[Saved data entries]
####

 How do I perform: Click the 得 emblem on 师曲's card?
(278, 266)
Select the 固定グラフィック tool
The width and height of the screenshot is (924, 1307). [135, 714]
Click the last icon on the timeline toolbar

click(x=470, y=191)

####

▶ Your assignment:
Above are the records; restate each one exactly.

▶ Solution for this problem:
 How do I perform: Click the 得 emblem on 师曲's card?
(278, 266)
Select the 固定グラフィック tool
The width and height of the screenshot is (924, 1307). [135, 714]
Click the last icon on the timeline toolbar

click(x=470, y=191)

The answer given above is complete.